Manpowre 2013-11-17 13:25

It is interesting to read that 580 board has better DP performance than 780, and close to 780ti.

And this table is the reason for Nvidia not to drop price on Titan. They know the ones left to buy titans are Cuda developers using DP!

Stef42 2013-11-17 14:47

As a current GTX580 owner, it would not be useful to upgrade to a 780Ti I guess. Only Titan seems to be better by a good margin.

Manpowre 2013-11-17 15:32

[QUOTE=Stef42;359616]As a current GTX580 owner, it would not be useful to upgrade to a 780Ti I guess. Only Titan seems to be better by a good margin.[/QUOTE]

I bought 2 titans when I started this project in may.. but digging into these numbers and understanding cudalucas and p1 code more, I realized DP and 1/8 and 1/24 and 1/3 of SP speed is important.

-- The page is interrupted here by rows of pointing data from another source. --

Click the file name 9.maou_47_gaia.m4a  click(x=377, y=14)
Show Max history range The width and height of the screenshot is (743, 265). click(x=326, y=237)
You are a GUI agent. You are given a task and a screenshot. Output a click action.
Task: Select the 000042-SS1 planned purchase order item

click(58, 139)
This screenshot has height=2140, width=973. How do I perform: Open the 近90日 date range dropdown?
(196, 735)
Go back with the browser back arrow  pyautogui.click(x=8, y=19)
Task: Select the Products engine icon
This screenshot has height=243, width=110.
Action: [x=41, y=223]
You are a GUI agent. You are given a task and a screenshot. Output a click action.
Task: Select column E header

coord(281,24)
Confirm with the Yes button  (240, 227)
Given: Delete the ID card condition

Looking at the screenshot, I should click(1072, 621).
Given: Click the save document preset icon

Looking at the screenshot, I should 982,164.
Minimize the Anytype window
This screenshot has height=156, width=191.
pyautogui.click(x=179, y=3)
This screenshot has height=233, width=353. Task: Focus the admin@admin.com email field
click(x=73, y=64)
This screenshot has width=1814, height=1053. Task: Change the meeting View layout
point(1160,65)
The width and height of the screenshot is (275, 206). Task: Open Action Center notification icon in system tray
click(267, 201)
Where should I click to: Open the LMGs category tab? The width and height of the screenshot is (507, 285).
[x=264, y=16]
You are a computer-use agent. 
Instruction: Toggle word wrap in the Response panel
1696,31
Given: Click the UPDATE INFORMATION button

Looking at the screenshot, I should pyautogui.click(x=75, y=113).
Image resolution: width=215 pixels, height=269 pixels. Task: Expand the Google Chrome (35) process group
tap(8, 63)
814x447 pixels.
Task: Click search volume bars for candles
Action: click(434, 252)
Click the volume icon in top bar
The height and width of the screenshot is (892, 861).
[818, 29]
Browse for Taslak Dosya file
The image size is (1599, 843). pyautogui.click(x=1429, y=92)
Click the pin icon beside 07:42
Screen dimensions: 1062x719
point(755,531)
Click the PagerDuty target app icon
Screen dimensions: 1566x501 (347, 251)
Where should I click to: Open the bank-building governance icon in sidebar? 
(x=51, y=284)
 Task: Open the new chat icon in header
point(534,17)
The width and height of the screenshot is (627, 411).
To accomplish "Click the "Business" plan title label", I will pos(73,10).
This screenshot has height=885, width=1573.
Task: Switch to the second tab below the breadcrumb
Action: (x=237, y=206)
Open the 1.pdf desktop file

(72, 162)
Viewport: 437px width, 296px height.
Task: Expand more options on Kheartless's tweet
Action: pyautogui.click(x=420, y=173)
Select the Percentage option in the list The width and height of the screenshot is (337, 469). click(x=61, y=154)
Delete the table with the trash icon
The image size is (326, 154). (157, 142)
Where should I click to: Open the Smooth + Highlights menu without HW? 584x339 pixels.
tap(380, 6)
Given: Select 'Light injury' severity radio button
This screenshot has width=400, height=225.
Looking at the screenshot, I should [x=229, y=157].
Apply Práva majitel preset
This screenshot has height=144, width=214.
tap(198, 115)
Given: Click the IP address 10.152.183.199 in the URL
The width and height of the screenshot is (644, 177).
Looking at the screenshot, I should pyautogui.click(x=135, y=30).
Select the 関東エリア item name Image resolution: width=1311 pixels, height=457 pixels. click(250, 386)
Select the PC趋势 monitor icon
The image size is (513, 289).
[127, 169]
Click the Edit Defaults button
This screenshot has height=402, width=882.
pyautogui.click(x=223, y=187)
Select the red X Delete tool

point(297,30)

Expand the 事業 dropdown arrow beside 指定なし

Even though 580/590 has 500 some cudacores, it has 1/8 DP speed of SP. that means, in DP mode, which we use for cudalucas, it competes still 3 years later, and now we can buy these 580/590 for 50-100 USD each second hand. 2x 580 boards competes with 1 titan for 1000USD. It is a matter of hosting more boards on one machine and power supply.

flashjh 2013-11-17 17:16

[QUOTE=Manpowre;359619]It is a matter of hosting more boards on one machine and power supply.[/QUOTE]If I had the $$ I would switch to/use Titans to save power. Right now I use 580s for the reason of price vs performance ratio. Power usage is quite high though and it does take a toll on the budget.

TheMawn 2013-11-17 18:11

I have no idea where you're finding $50 - $100 GTX 580's. I know there are many who would upgrade from a 580 to a 670 or a 570 to a 660 Ti in a heartbeat, but even $100 isn't going to get you very far.

kracker 2013-11-17 18:27

[QUOTE=TheMawn;359627]I have no idea where you're finding $50 - $100 GTX 580's. I know there are many who would upgrade from a 580 to a 670 or a 570 to a 660 Ti in a heartbeat, but even $100 isn't going to get you very far.[/QUOTE]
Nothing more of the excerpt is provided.